PROBLEM DESCRIPTION =>
Where the line containing "706x603 pixels." appears in the entries below, begin there and output every line through the last, exactly, minus the pictures.

....................

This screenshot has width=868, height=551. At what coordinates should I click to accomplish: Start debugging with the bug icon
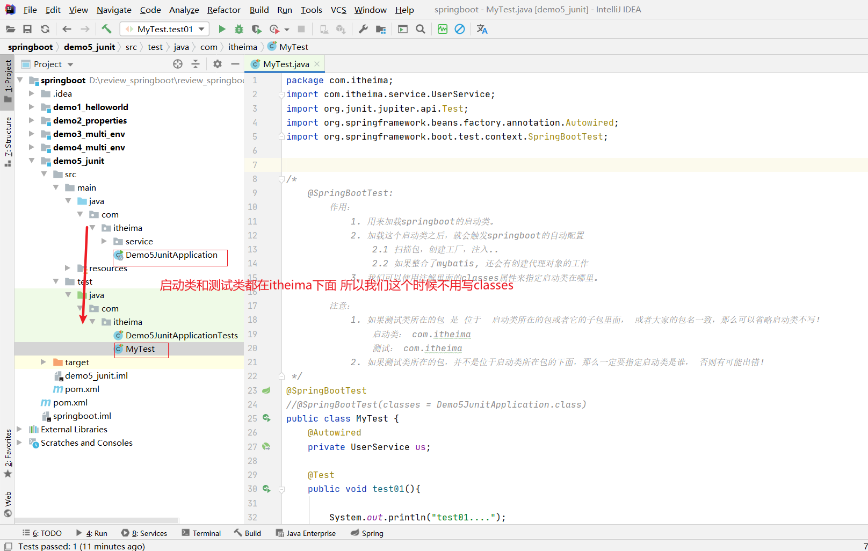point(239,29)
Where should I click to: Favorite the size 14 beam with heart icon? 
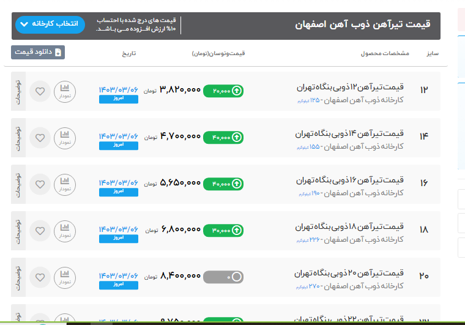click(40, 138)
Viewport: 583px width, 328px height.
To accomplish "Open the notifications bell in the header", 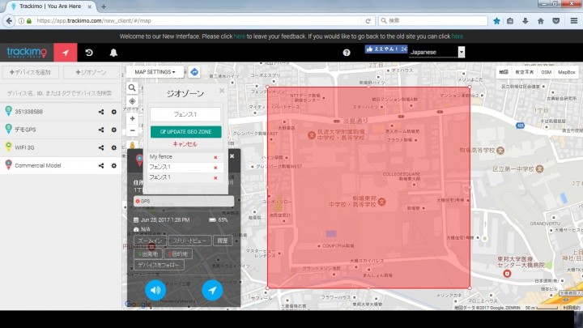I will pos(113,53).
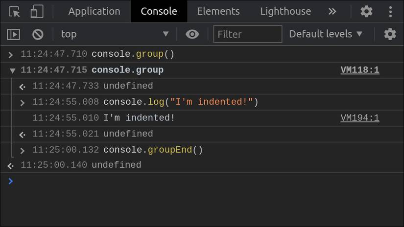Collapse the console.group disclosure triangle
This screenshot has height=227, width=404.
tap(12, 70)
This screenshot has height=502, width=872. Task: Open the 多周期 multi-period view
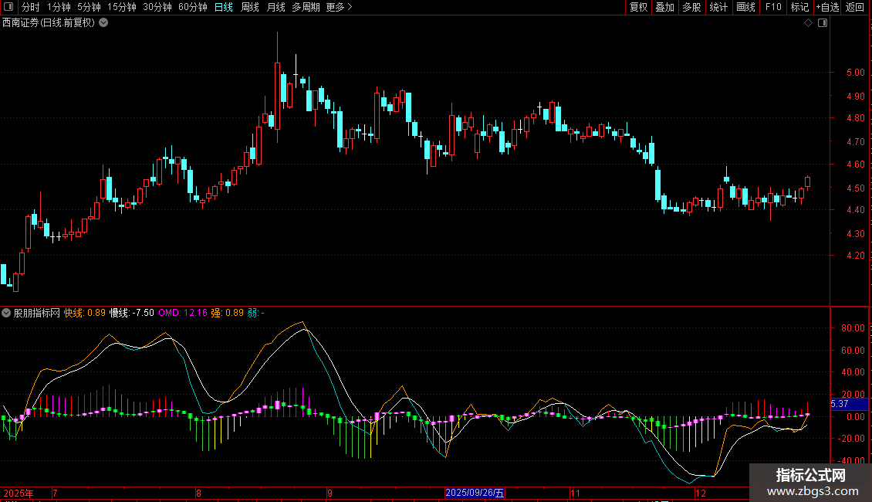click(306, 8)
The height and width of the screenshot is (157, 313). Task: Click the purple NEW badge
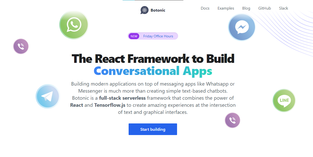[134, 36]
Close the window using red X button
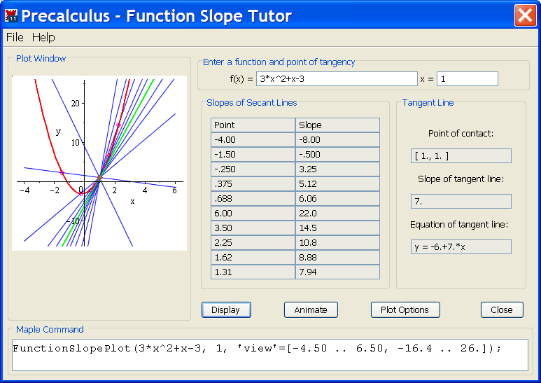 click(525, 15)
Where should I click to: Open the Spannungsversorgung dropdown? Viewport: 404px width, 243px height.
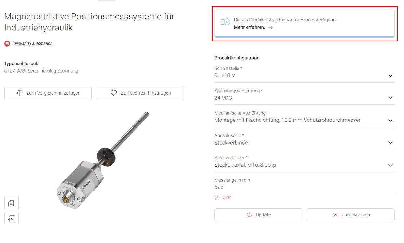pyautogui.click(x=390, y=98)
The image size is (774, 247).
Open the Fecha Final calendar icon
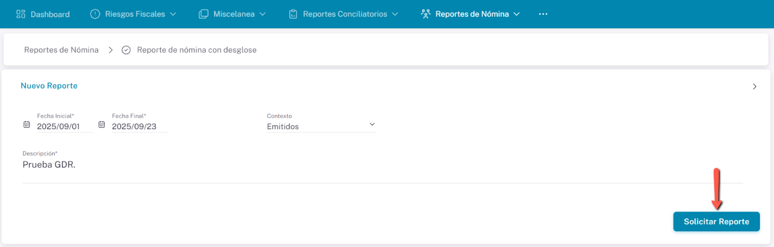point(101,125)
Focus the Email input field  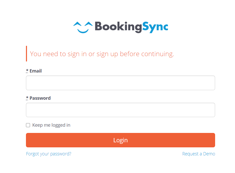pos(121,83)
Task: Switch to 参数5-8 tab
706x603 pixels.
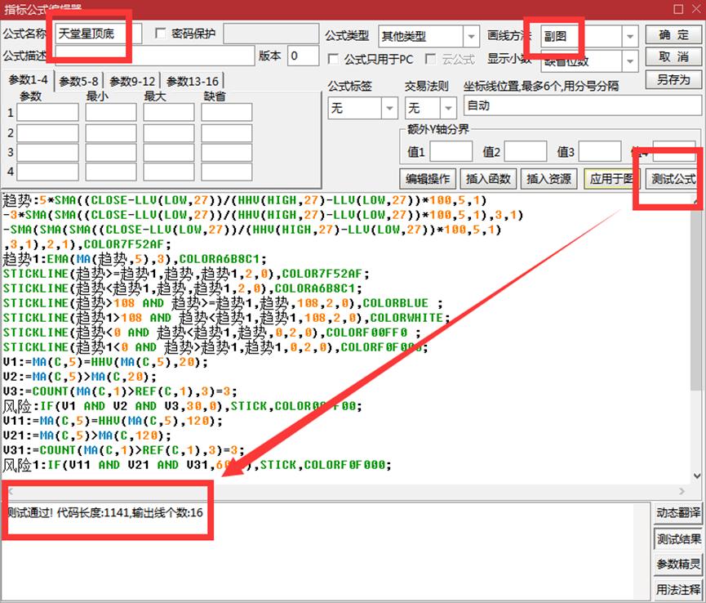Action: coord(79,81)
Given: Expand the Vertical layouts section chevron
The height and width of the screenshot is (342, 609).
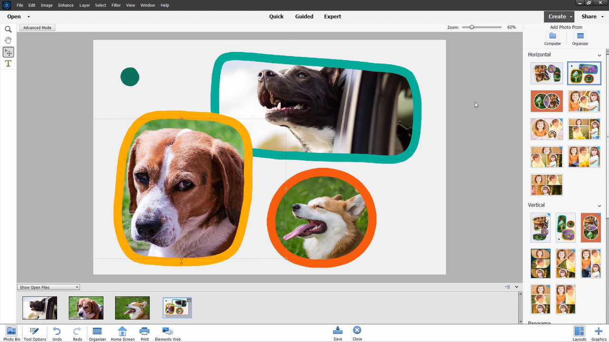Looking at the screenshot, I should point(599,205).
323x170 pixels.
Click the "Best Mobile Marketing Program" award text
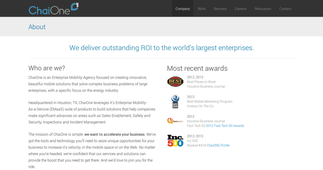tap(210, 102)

....................

ANSWER BELOW =>
706x603 pixels.
Action: coord(79,81)
Given: Expand the Vertical layouts section chevron
The height and width of the screenshot is (342, 609).
Looking at the screenshot, I should point(599,205).
323x170 pixels.
Click the "Best Mobile Marketing Program" award text
tap(210, 102)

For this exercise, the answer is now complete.